Pages Françaises, 30. 5. 2019

Le père des eurosceptiques.

Avant le Hongrois Viktor Orban, il y eut le Tchèque Vaclav Klaus. Premier ministre puis président de la République de 2003 à 2013, ce conservateur radical a semé en Europe centrale la graine de la défiance à l’égard de l’Union. Une figure tutélaire qui espère bien voir ses idées souverainistes triompher lors des prochaines élections. 

Autor: Robin de Puy

VACLAV KLAUS A UNE MANIÈRE BIEN À LUI DE METTRE À L’AISE SES INTERLOCUTEURS. À peine est-on assis dans la magni­fique maison servant de siège à son institut praguois que le Tchèque nous demande, avec son regard perçant, sur un ton sarcastique : « Le Monde existe encore ? »Le quotidien du soir, c’est tout ce qu’il abhorre : la France universaliste, l’engagement pro-européen et les journalistes. S’il a accepté de nous recevoir, courtoisement et longuement, c’est uniquement pour promouvoir son héri­tage politique dans ces terres francophones où, incompris, il eut bien du mal à trouver un écho. Il est heureux que ses vieux ennemis (les élites parisiennes, les « euronaïfs » et les gratte-papier, donc) se souviennent de lui. Nous le remercions de nous ouvrir sa porte, lui qui a presque systématiquement boycotté la presse occidentale. Vaclav Klaus, né en 1941, a été premier ministre (1993-1997) puis président de la République tchèque (2003-2013). Maintenant, cheveux et moustache immacu­lés, mise toujours impeccable, il anime son think tank, modestement nommé « Institut Vaclav Klaus », financé par la première for­tune du pays, le milliardaire Petr Kellner, qui doit largement son succès aux privatisations sauvages orchestrées par M. Klaus, quand ce dernier fut au pouvoir.

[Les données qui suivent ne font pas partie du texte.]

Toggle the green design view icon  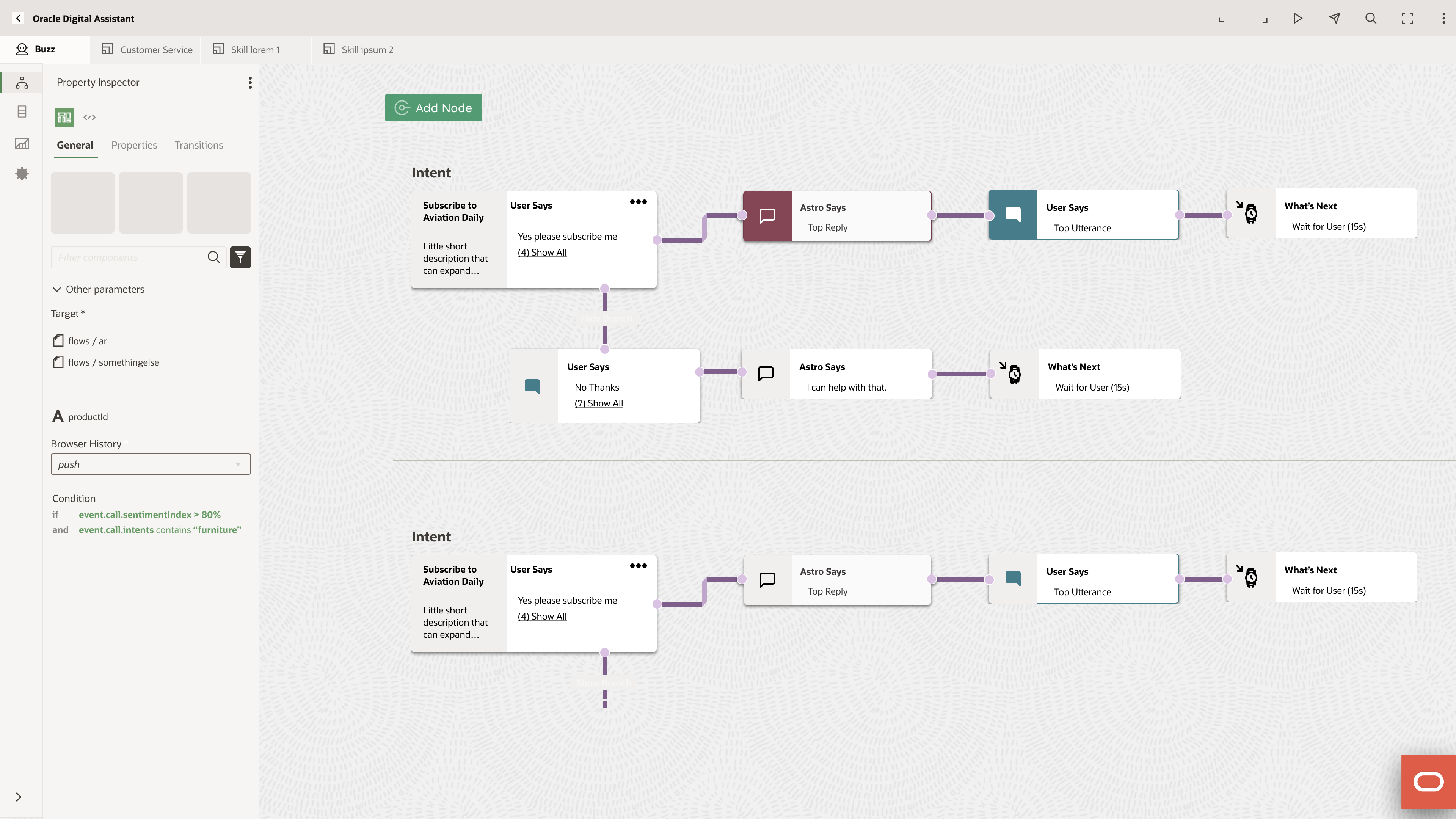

Sa vie n’est pas celle d’un retraité. À bientôt 78 ans, il publie. Il organise des séminaires. Il participe à des conférences. Il est invité par­tout. Un jour à Amsterdam, l’autre à Pékin. Il a une qualité : la constance. Jamais ce conserva­teur n’aura changé d’avis. Ses convictions tien­nent en deux mots : libre-échange économique et souveraineté politique. Elles auront plus imprégné la société tchèque que celles de son grand rival, l’autre Vaclav, Havel, mort en 2011, qui, le détestant cordialement, dénonçait son « provincialisme isolationniste » et « son égo­ïsme petit-bourgeois ».

Grâce ou à cause de lui, ses concitoyens ne sont plus que 33 % à considérer positivement leur appartenance à l’Union européenne. C’est net­tement moins qu’en France (54 %), qui se situe dans la moyenne, ou au Luxembourg (86 %), l’État le plus europhile des 28. Certes, quand il leur a fallu se décider à rejoindre l’Union, en juin 2003, les Tchèques ont dit « oui » à 77,33 % (55,21 % de participation). Mais, à l’époque, déjà, les sondages à la sortie des urnes étaient tout sauf enthousiastes. Leurs cousins slovaques ayant sauté le pas avant eux, ils s’étaient sentis forcés de suivre le mouvement.

Il faut rendre à César ce qui lui appartient : nettement moins célèbre que son illustre compatriote Havel, le « professeur Vaclav », qui fut chercheur en économie, aura marqué l’histoire au moins autant que lui. Apprenti sorcier d’une cause qui le dépasse, ce fan de Margaret Thatcher, selon Jacques Rupnik, spécialiste de l’Europe centrale au Centre d’études et de recherches internationales de Sciences Po, fut le premier, au sommet du pouvoir, à distiller le lent poison du nationa­lisme. À l’époque, sa formule « lui permit de proposer une alternative politique à Vaclav Havel, parce que ce dernier occupait beau­coup d’espace politique et incarnait l’engage­ment européen », selon M. Rupnik.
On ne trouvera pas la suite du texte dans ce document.